● **TO DO**
Return every one of the records below word for word, leaving out the pictures.

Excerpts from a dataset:
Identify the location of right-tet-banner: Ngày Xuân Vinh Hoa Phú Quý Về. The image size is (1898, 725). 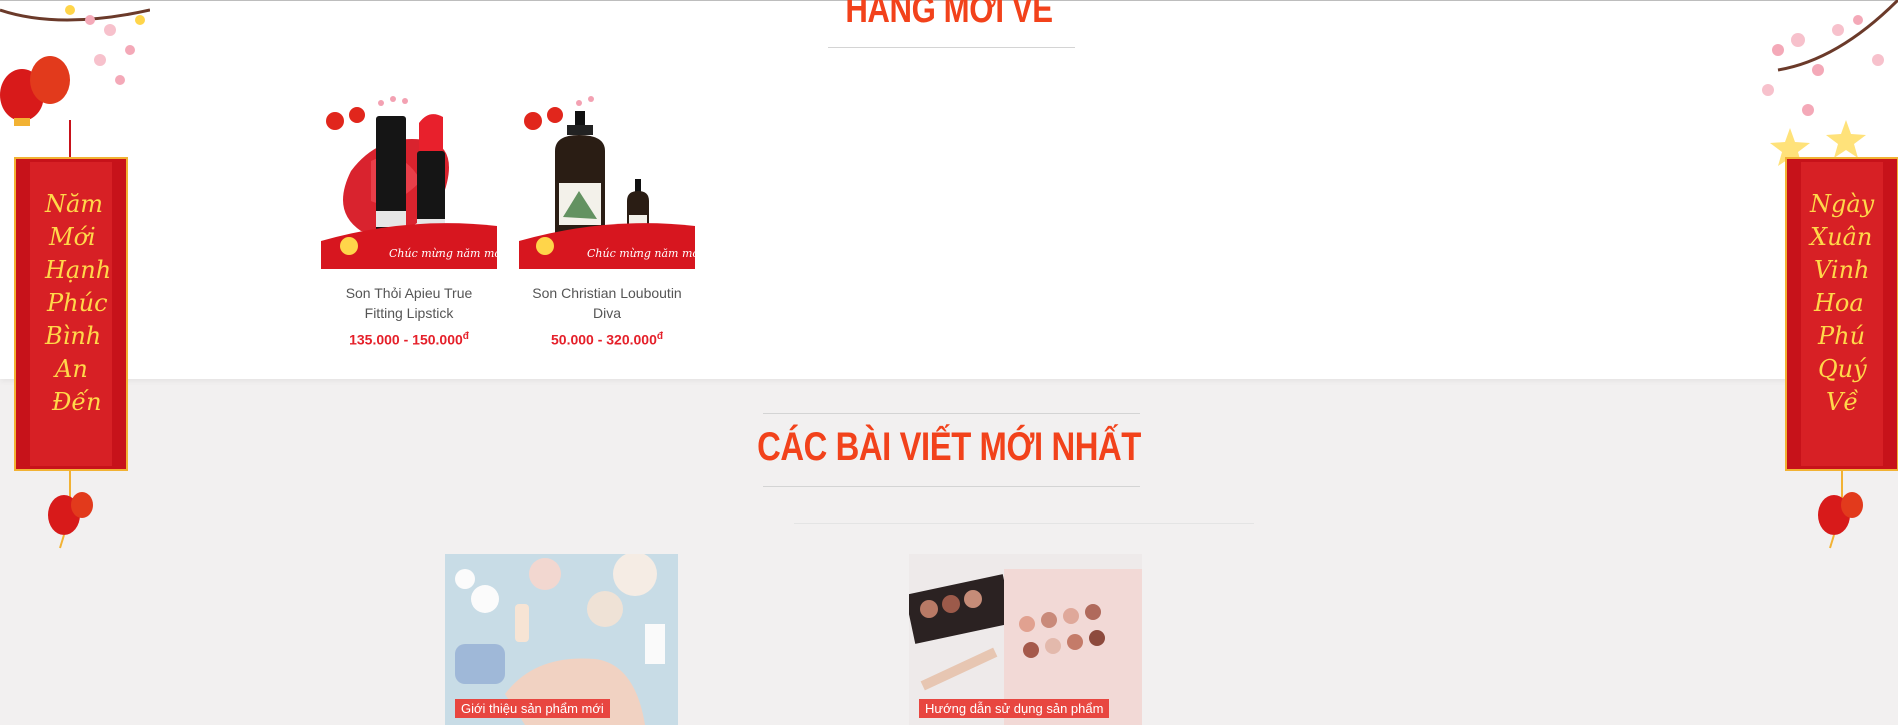
(1823, 280).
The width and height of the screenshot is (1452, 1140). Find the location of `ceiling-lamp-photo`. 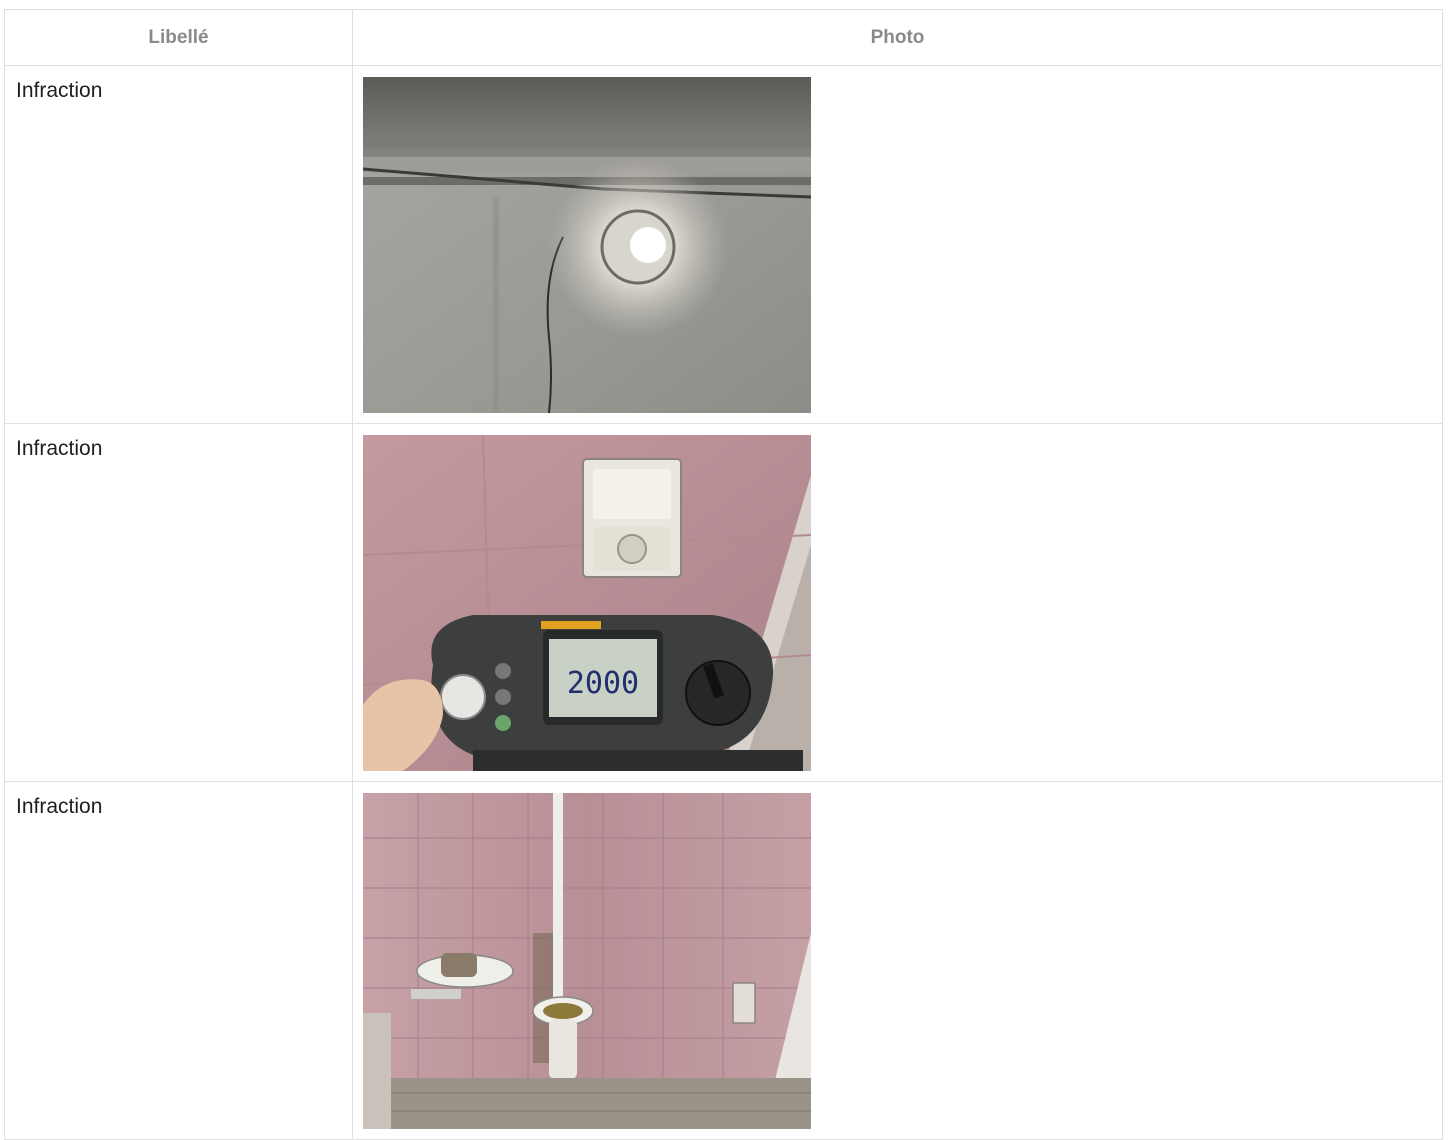

ceiling-lamp-photo is located at coordinates (587, 245).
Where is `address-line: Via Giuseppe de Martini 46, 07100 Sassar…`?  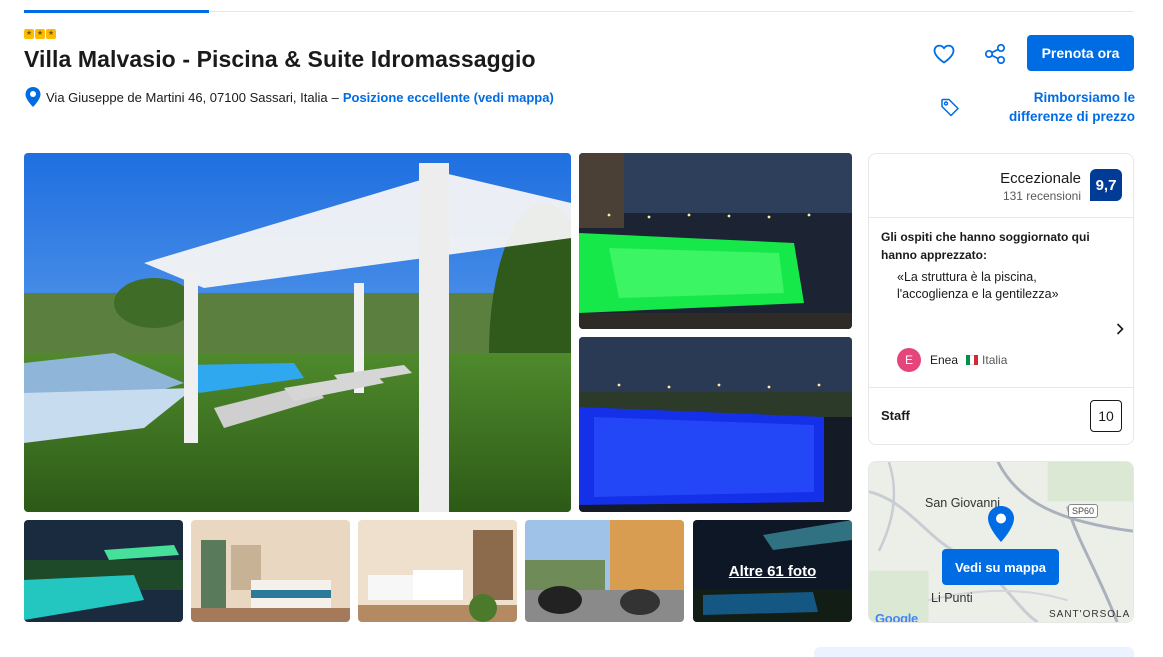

● **THE ANSWER**
Identify the location of right-tet-banner: Ngày Xuân Vinh Hoa Phú Quý Về. The image size is (1898, 725). 
(1823, 280).
The width and height of the screenshot is (1452, 1140). Find the location of `ceiling-lamp-photo`. 

ceiling-lamp-photo is located at coordinates (587, 245).
Where is `address-line: Via Giuseppe de Martini 46, 07100 Sassar…`?  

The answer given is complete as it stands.